Ready for Seed Starting?

Starting seeds indoors is a great (and inexpensive) way to fill your garden. It gives you a great opportunity to try new and different varieties of plants, as well as experiment with planting times.

The first thing you will need to do is decide what to plant. If this is your first time sowing seeds, a good plant to try is marigolds: they germinate quickly and are not too picky about their conditions. For the more experienced gardener this is the time to explore the seed racks and see what’s new.

Take the time to read the seed packets as they contain a lot of important information. The key things to look for are the planting date (often listed as how many weeks before the last frost) and if you are growing vegetables or fruits, the days to maturity. 

Start Indoors:

Plant:

10 weeks before last frost

Celery, eggplant, leeks, onion, peppers, impatiens, lobelia, verbena and perennials 

8 weeks before last frost

Early head lettuce, begonia, coleus, nicotiana, petunia, salvia 

7 weeks before last frost

Tomatoes and early basil 

6 weeks before last frost

Early leaf lettuce, early cabbages, cauliflower, broccoli, brussels sprouts, kohlrabi, kale, and small seeded annuals.

4 weeks before last frost

Melon, late basil, cucumber, squash, pumpkin, large-seeded annuals, and flowering vines.

2 weeks before last frost

Corn, tender bulbs such as glads, and annual vines such as morning glory

Week of last frost

DIRECT SEED beans, carrots cauliflower, cucumber, squashes, heat-loving flowers such as zinnias, marigold, and lavatera. Transplant tomaotes, cauliflower, squash and cucumbers.

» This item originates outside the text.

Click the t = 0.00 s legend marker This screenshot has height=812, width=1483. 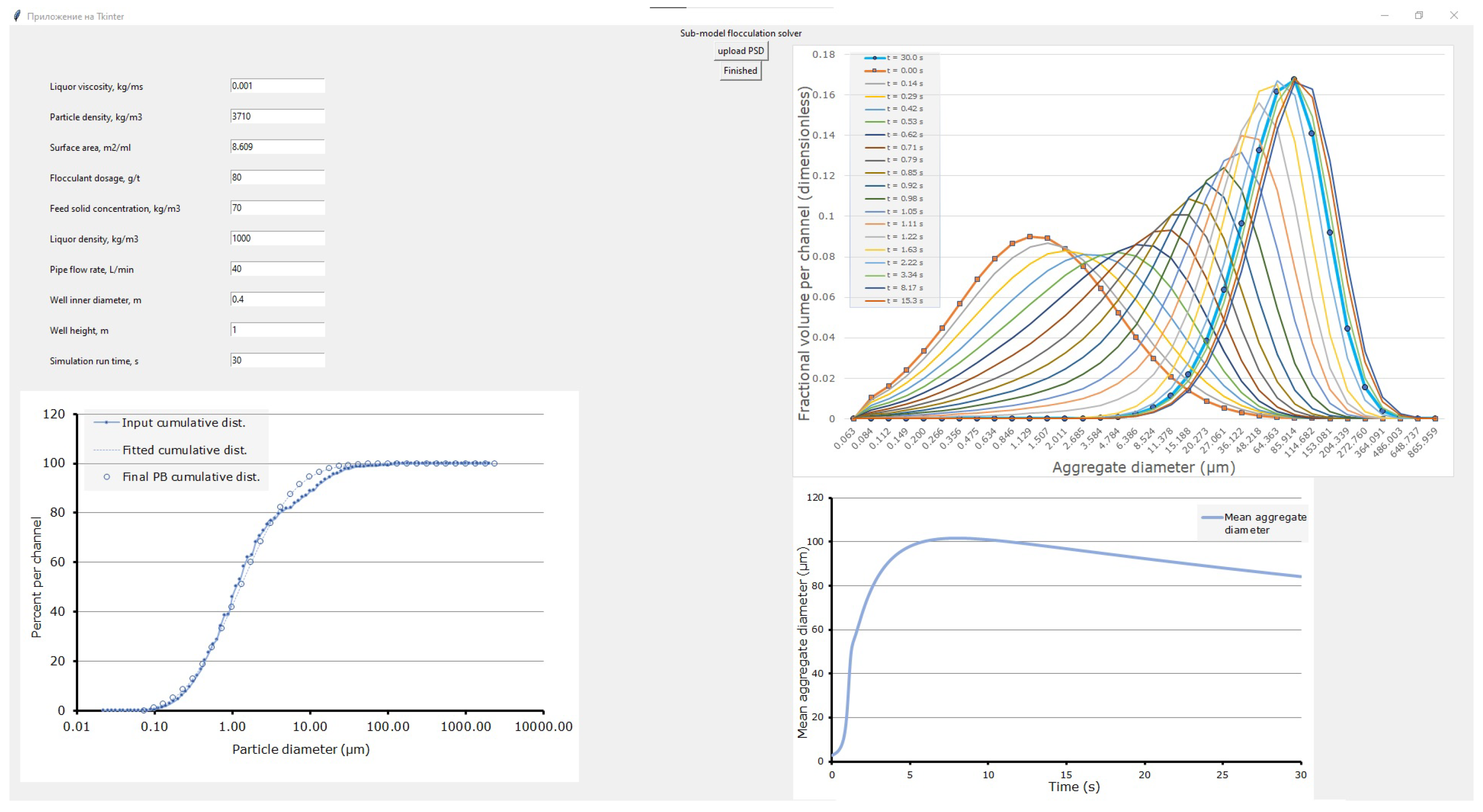(x=874, y=70)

1-2 weeks after last frost

DIRECT SEED lima beans, soybeans, melons and herbs such as basil, summer savory and sweet marjoram. Start second crop of kale seedlings, and reseed spinach and peas for second crop

 

One of the most common mistakes made with seeds is starting them too early. While it may seem like a good idea to get a head start, your plants may become leggy or spindly, leading to weaker plants. Unless you are prepared to transplant your seedlings into larger pots, it is best to stick to the suggested timelines.